Tutor profile: Giosue I.
Subject: Corporate Finance
What differentiates a simple capital structure versus a complex capital structure?
The key difference between a simple and complex capital structure has to do whether a firm's capital structure has convertible instruments, such as convertible debt and preferred equity that can exchanged for common stock. Identifying a company's capital structure is key to calculating the weighted-average cost of capital (WACC), which would be used to determine the value of a firm.
What are the key differences between NPV (Net Present Value) and IRR (Internal Rate of Return)?
The purpose of calculating NPV and IRR usually has to do with determining whether to undergo a capital project with the objective of determining whether the project will increase shareholder wealth. In determining whether to accept a project, projects with a positive NPV or an IRR that is greater than the required rate of return, "R", should be accepted. The key differences between IRR and NPV is that IRR is the rate of return where NPV = 0 and NPV is the value of cash values discounted by the required rate of return ("R").
What are the primary methods for determining the value of cost of goods sold (COGS) within a periodic inventory system?
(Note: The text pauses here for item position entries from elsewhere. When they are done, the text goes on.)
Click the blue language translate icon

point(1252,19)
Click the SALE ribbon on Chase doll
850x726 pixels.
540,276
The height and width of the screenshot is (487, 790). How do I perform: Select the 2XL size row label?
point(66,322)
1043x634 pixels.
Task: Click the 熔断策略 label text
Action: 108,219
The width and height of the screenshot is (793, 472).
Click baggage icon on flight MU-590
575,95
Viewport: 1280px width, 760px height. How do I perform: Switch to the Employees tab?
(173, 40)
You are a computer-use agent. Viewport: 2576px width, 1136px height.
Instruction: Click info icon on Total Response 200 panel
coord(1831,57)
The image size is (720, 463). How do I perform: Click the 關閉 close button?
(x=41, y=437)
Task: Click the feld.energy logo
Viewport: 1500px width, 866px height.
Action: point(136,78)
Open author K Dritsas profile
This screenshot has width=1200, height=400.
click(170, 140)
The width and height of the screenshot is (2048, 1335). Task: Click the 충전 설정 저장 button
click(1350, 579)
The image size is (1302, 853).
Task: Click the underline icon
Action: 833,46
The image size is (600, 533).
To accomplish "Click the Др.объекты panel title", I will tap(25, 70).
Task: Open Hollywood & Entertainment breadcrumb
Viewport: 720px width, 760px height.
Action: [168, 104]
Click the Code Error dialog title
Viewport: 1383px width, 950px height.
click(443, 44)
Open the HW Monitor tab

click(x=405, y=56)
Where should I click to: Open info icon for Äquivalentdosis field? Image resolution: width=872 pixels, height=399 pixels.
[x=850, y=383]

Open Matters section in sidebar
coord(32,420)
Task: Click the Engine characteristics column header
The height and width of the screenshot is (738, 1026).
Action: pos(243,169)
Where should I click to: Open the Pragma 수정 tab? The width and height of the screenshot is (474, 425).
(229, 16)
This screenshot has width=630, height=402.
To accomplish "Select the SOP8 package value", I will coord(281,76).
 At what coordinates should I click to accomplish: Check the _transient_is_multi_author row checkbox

It is important to note that the answer below is specifically for periodic inventory systems. Within periodic inventory systems, the amount of inventory available for sale and the cost of goods sold are determined at points in time, i.e. periodically. This is different than a perpetual inventory system whereby inventory available and cost of goods sold are known and accounted for at all times. A company employing periodic inventory then can use a few different approaches to determine the ending inventory of the period and cost of goods sold: Specific Identification, Weighted-Average Method, First-in, First-Out (FIFO), and Last-in, First-out (LIFO).